■ Problem: Locate each line in the records containing "cell". Copy it.

■ Record set:
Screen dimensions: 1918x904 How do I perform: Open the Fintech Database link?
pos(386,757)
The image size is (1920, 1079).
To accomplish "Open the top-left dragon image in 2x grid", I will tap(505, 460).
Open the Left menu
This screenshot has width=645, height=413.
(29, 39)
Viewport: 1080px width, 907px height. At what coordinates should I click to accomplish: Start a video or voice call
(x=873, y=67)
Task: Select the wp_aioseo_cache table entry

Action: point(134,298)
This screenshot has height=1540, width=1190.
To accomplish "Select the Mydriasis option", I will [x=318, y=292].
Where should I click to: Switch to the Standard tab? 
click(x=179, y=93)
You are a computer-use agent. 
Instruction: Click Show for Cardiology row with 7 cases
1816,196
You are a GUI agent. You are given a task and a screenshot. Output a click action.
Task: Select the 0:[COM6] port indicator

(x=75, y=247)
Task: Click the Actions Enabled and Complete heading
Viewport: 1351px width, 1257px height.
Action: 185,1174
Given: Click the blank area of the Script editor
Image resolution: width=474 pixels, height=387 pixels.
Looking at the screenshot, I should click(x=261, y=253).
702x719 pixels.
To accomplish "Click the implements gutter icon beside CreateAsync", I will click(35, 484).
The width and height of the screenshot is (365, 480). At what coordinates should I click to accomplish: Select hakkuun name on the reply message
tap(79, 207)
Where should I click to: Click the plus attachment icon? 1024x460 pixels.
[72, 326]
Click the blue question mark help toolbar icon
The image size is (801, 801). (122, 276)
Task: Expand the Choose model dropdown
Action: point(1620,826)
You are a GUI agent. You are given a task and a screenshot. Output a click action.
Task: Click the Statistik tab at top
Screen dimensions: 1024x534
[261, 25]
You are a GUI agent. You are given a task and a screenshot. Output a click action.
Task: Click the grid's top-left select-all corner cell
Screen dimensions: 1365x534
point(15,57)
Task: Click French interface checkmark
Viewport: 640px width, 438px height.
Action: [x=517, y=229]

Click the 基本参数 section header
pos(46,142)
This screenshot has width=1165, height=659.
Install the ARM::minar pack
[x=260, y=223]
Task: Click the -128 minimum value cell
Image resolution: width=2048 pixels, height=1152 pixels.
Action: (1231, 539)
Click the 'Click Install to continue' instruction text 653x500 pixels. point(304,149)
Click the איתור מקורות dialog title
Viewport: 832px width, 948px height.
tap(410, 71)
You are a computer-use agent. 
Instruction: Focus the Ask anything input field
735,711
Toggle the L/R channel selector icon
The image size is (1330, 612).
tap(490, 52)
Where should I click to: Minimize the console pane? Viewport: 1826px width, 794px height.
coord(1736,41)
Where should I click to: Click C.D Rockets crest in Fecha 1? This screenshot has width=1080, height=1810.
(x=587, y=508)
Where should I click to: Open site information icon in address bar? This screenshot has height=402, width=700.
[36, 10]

■ Written reply:
Task: Click the grid's top-left select-all corner cell
Task: Click the -128 minimum value cell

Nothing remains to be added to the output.